Clinton’s team laughed off Trump’s nomination speech. Yet her pollster John Anzalone and his team were stunned to find out that dial groups of swing state voters monitored during the speech “spiked” the darker the GOP nominee got, according to a staffer privy to the data.

The article also criticizes Clinton’s decision to essentially take time off in August and let Trump come back, as well as her decision not to campaign more in the rust belt, which was always touted as Trump’s only path to victory:

Jake Sullivan, Clinton’s policy director—a brainy and nervous former State Department aide who took on an increasingly important political role as the campaign ground on—was the only one in Clinton’s inner circle who kept saying she would likely lose, despite the sanguine polling, according to his friends. He was also the only one of the dozen aides who dialed in for Clinton’s daily scheduling call who kept on asking if it wasn’t a good idea for her to spend more time in the Midwestern swing states in the closing days of the campaign.

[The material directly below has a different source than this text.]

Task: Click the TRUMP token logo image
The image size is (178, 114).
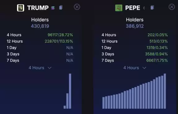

His suggestion wasn’t rejected; it never got that far because nobody else on the call thought it was a good idea. They spent far more time debating whether or not Clinton should visit Texas and Arizona, two states they knew she had little chance of winning, in order to get good press.

There are other good post-mortems on the election out there, particularly David Roberts’ recent piece at Vox, and political junkies could spend hours reading and debating.

But as the analysis settles, we’ll have to address the consequences of this election on national policy. And given the direction so far (to say nothing of the campaign trail rhetoric), they’re likely to be massive.